■ Text passage
Crafting Corner

How To Design and Create Your Own Crochet Patterns For Beginners

Have you ever wondered how the people on sites like Ravelry and Etsy come up with those awesome crochet patterns? Have you ever wanted to try your hand at creating your own crochet patterns to sell or to list for free?

Honestly, if you’re interested in making money in the crochet world making and selling your own patterns is the way to go.

As a beginner crocheter, you may not feel like you how the skills to create your own crochet designs and write your own patterns.

But I’m here to tell you that if you have the basic crochet skills down, then you have what it takes to design and write your own crochet patterns.

If you’re interested in selling your patterns on line ready my post on selling digital products on Etsy.

So let’s get to it.

The Design Process

Find Inspiration

The first thing that you need to do is figure out what it is you want to create. If you are new to crochet or you don’t know many of the advanced crochet stitches I would start with something easy.

Some of the best and easiest crochet items for beginners are:

  • Dishcloths & Hand towels
  • Scarves
  • Baby blankets
  • Coffee Cozies
  • Headbands
  • Boot cuffs
  • Pillows
  • Coasters and
  • Hair Bows

If you are a little more advanced or want to challenge your skills you could try designing your own garments, purses or stuffed animals (amigurumi).

■ Problem to work on
Please carry on the beginner's guide to designing crochet patterns, starting after its last sentence.

■ Source data
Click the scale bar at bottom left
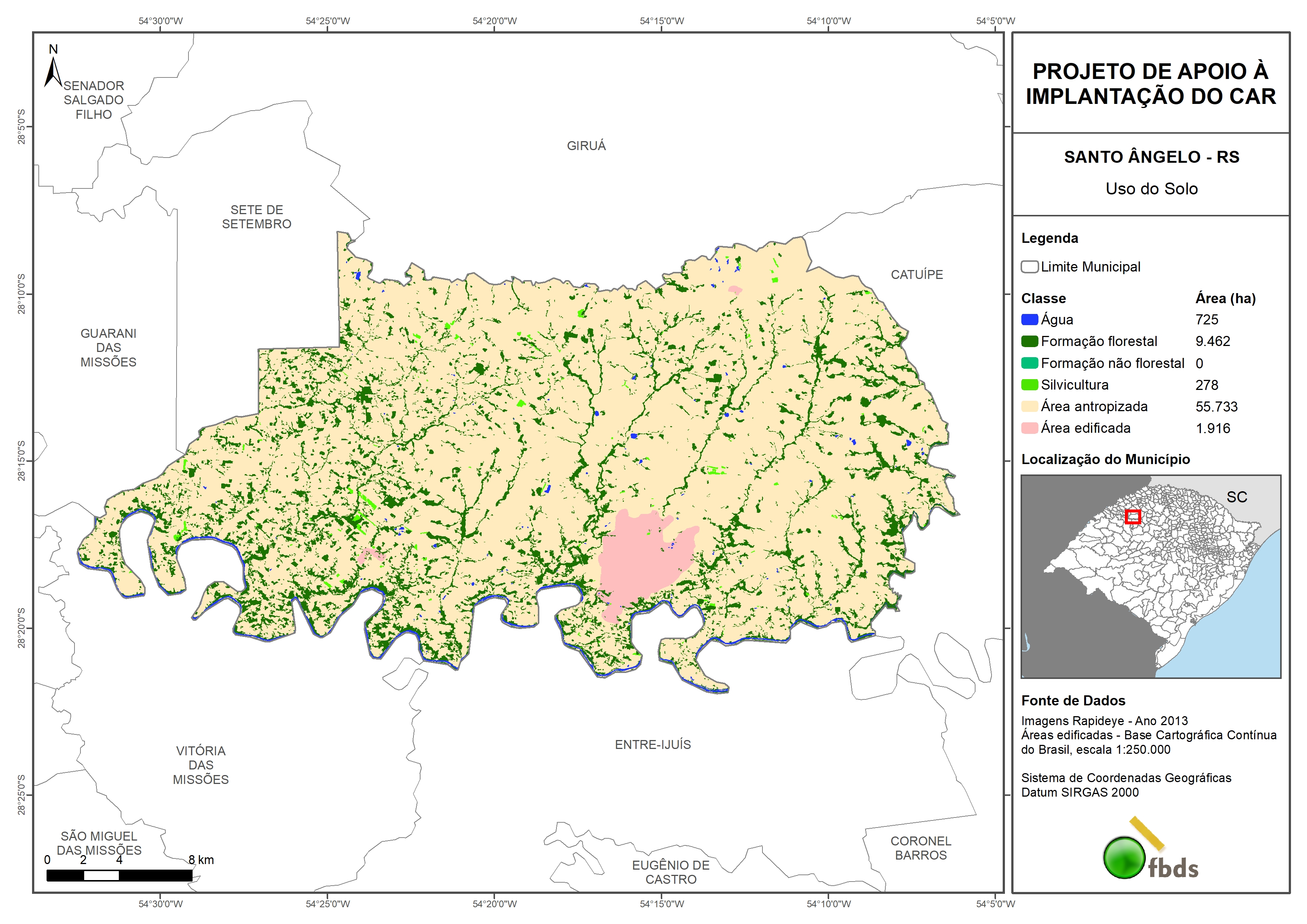 [119, 875]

■ Exercise output
For example, a few months ago I attempted to crochet a replica of one of my favorite shirts that had become… shall we say a bit too small and had a little run-in with some bleach.

I’ve crocheted a cardigan before so I figured why not try to make my own sweater. That project was the inspiration for this blog post.

Start with the basics

Now, that you have decided what item you want to make you need to ask yourself a few basic questions.

1. What kind of stitches will you use?

I would suggest you start making something using a combination of the basic crochet stitches.

Basic Crochet Stitches:

  • Single crochet
  • Half double crochet
  • Double crochet
  • Treble crochet

These stitches can be used in combination to make interesting patterns and textures or you can use just one specific stitch. It just depends on the look you are going for.

Other ways you can add texture to your work are by using the following types of stitches:

  • Stitching in the front or back loops only (ribbed effect)
  • Shell stitches
  • V stitches
  • Post stitches

Remember you can use any combination of stitches that you want in your design.

Just make sure it is something that you are comfortable with and something that you can explain to somebody else.

To create a crocheted replica of the sweater I used single and double crochet stitches.

I used single crochet stitches at the base and the rest was made using double crochet stitches and single stitches for the border.

2. Are there any special skills you need to complete your work?

As a beginner, you might not know many of the advanced stitches, but don’t let that stop you.

However, there are still some basic skills that you need to make sure you freshen up on before you start creating your work.

For instance, will you be using one color or will you be using multiple colors? If you are using multiple colors you will need to make sure that you know how to change colors.

If you are going for a ribbed look, do you know the difference between the front loop and the back loops?

When you get to the end of your row how many chains do you need to do create before you turn the work so that your stitches are the same height?

To an experienced crocheter these may not seem like special skills, but if you’re a novice they are skills that are essential to your success as a designer and a pattern maker.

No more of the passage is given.